Assisti ao filme "A Outra" por acaso, parei nele enquanto zapeava. A história versa sobre o já batido tema "Henrique VIII e suas mulheres" mas sob um novo ponto de vista. Eu nem sabia que ele havia tomado como amante primeiro a irmã mais nova de Ana Bolena, Maria, com quem teve o tão desejado filho varão. Teve mas desprezou, já fascinado pela mais velha.
Logo no início tomamos conhecimento da ambição desmedida da família das moças, capaz de orquestrar o envolvimento do rei com a jovem Ana, a custa de sua dignidade, em troca de favores e regalias. Sou particularmente fascinada por essa passagem histórica, a rainha dos mil dias, inteligente, manipuladora e decapitada.
Mas fiquei viajando em uma das cenas. O rei visita as terras dos Boleign para ter seu interesse despertado por Ana, o que de fato acontece. Mas a moça abusa de sua impulsividade e acaba provocando um pequeno acidente que faz com que o rei se veja sob os cuidados de Maria, recém-casada, tímida e ingênua. Pronto, aí tudo desanda.
Me ocorreu que sem este incidente provavelmente Ana e Henrique teriam se tornado amantes, e ela acabaria por conseguir um casamento com algum nobre ao ser preterida, como era a intenção inicial da família. Mas o desenrolar dos fatos a leva à corte francesa, de onde volta ansiando por mais, não se contenta com nada menos que a coroa, e assim provoca o rompimento da Inglaterra com a igreja católica.
É, essa moça fez história.
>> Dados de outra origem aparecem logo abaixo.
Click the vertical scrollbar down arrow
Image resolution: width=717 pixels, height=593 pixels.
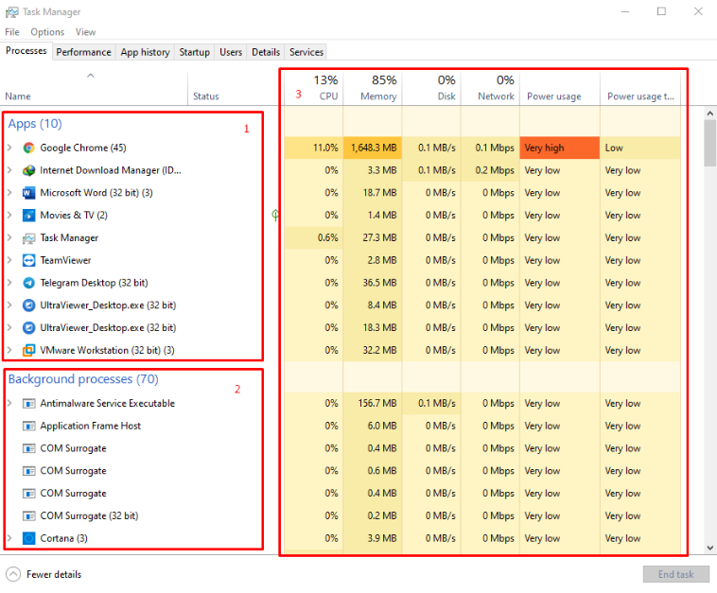[x=710, y=547]
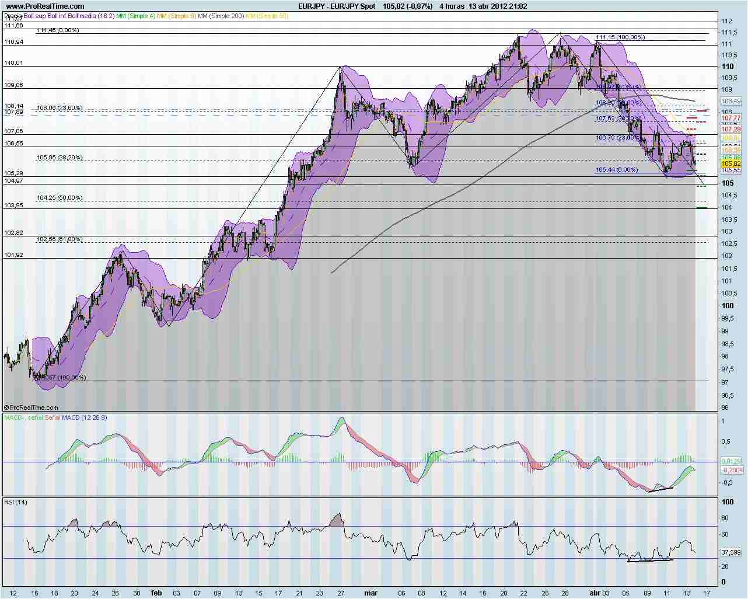Click the 4 horas timeframe indicator

pos(452,5)
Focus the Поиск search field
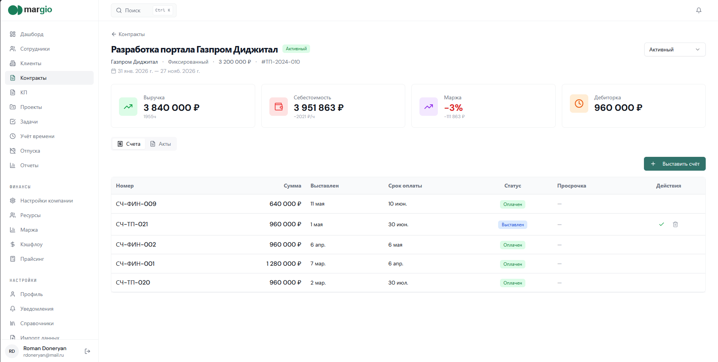718x362 pixels. point(144,10)
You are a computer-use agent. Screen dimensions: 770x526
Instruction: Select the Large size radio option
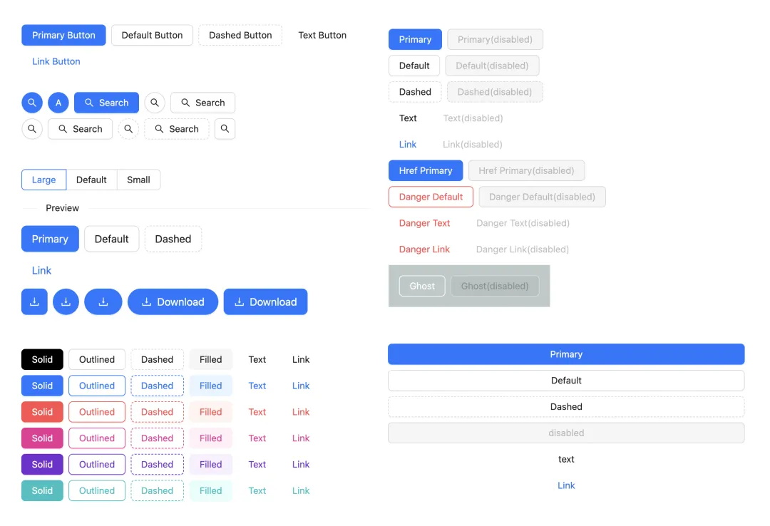pos(43,180)
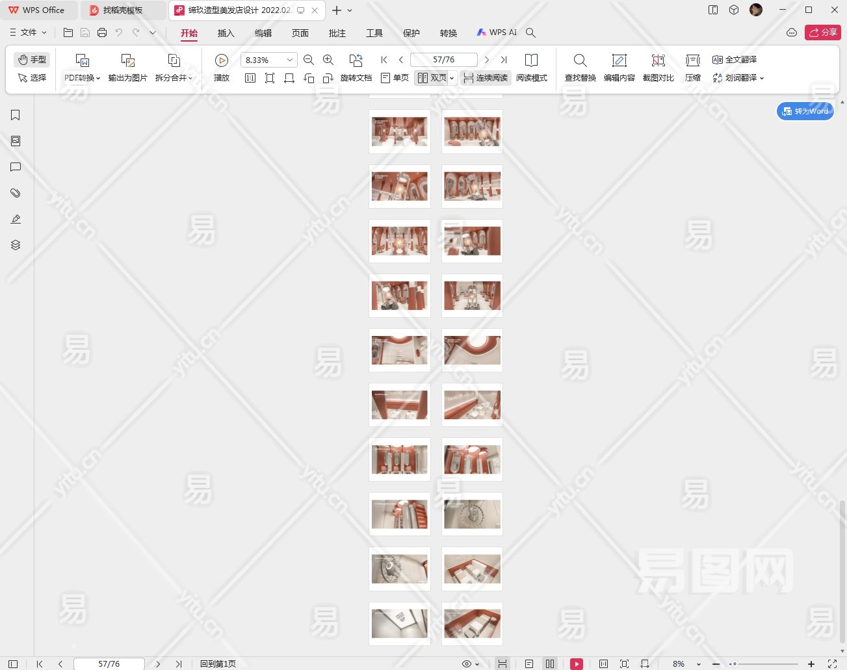This screenshot has width=847, height=670.
Task: Open the bookmark panel in sidebar
Action: point(16,115)
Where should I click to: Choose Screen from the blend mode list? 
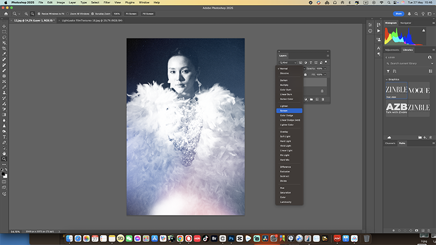tap(284, 111)
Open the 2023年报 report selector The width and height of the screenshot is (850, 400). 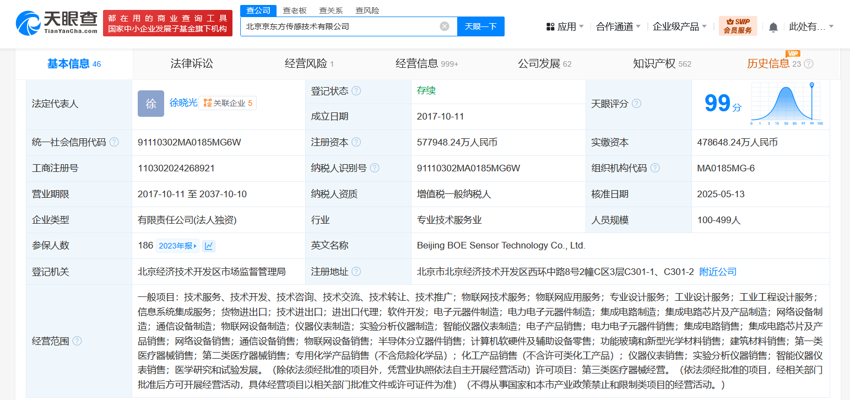click(177, 246)
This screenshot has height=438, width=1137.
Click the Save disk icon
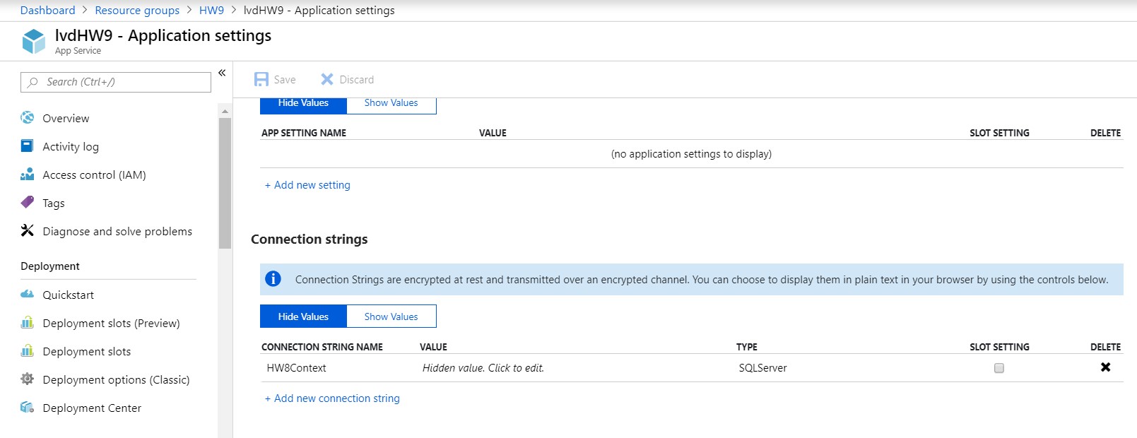pos(261,80)
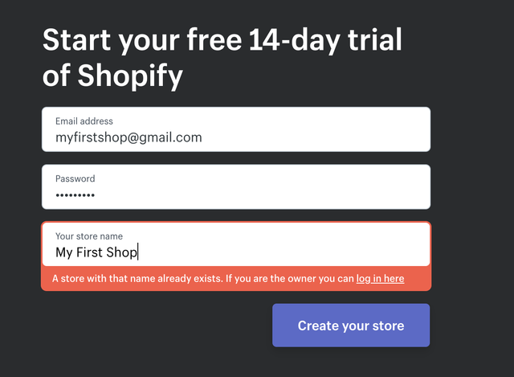Click the masked password dots
514x377 pixels.
click(x=75, y=195)
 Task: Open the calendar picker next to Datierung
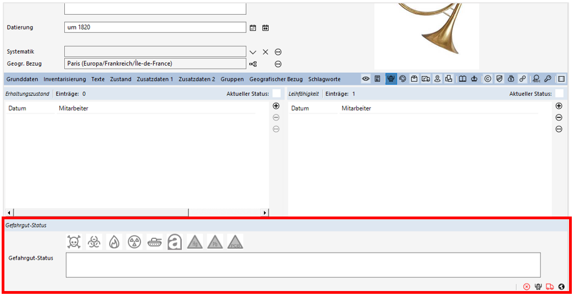pyautogui.click(x=253, y=27)
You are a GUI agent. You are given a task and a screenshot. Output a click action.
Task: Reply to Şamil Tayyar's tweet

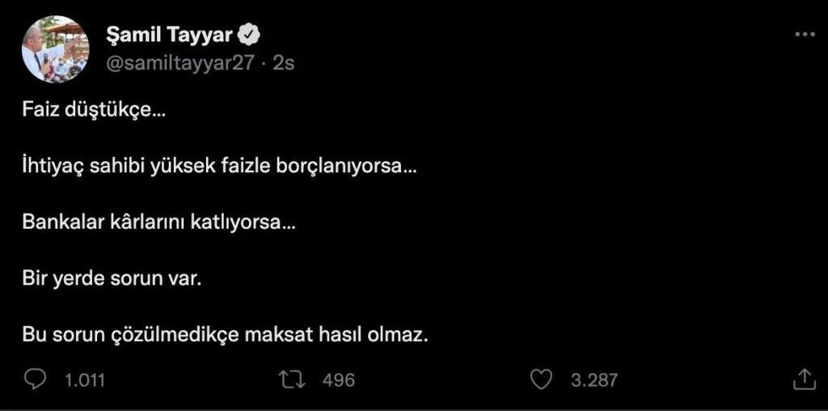click(x=35, y=379)
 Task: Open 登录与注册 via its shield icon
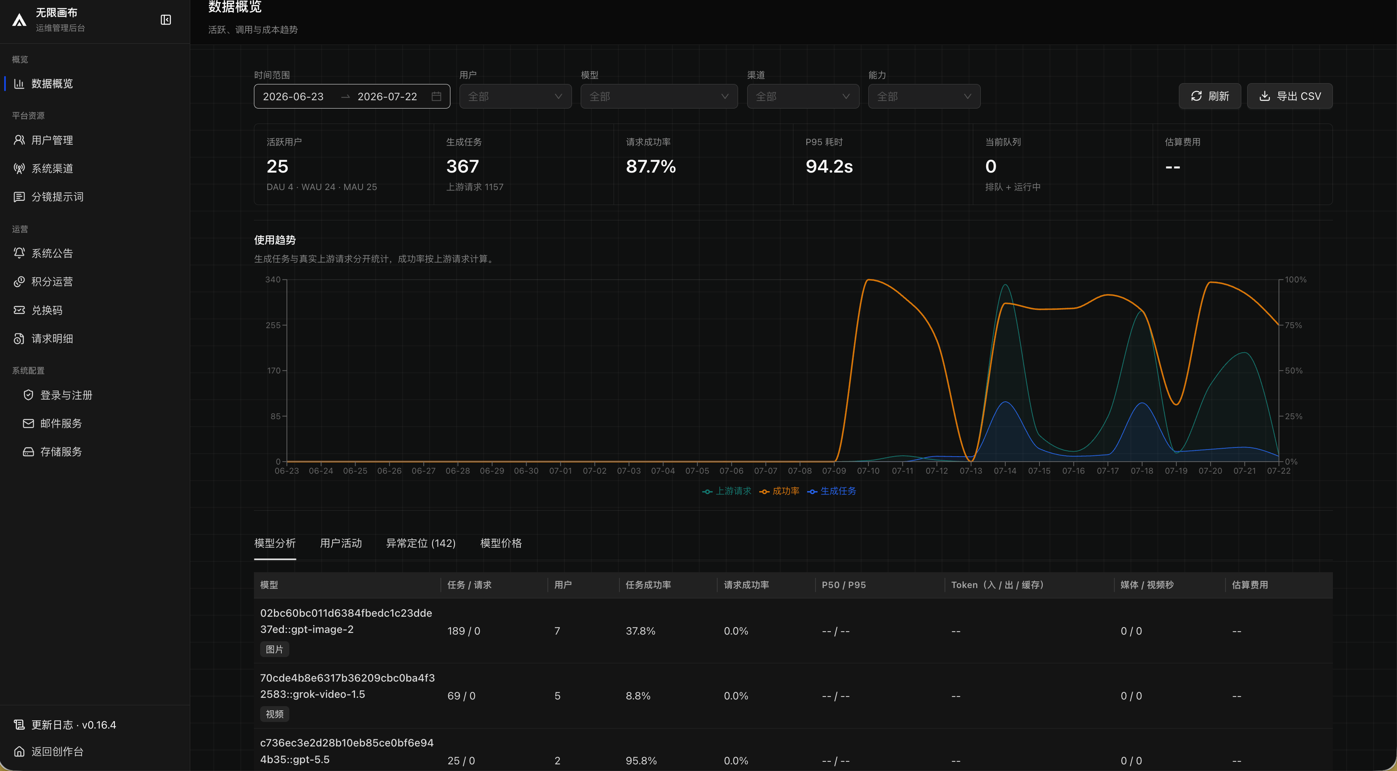click(x=28, y=395)
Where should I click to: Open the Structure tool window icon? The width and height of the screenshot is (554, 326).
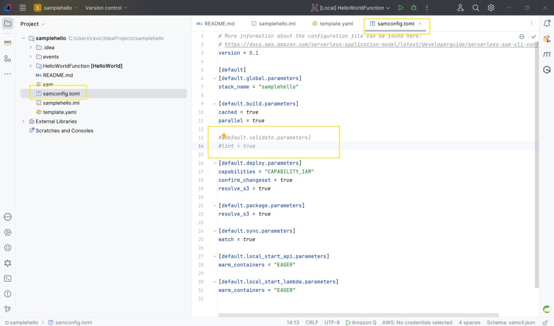(x=8, y=58)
Sua força era tanta que, mesmo acusada de incesto e traição e condenada a morte, conseguiu convencer o rei a trazer um carrasco da França para ser executada com a espada e não com o machado, alegando que uma rainha não deveria se curvar diante de ninguém.
Por mais que saiba que é impossível, sempre que leio sobre Ana Bolena ou vejo algum filme sobre ela, torço para que sobreviva... Nonsense total.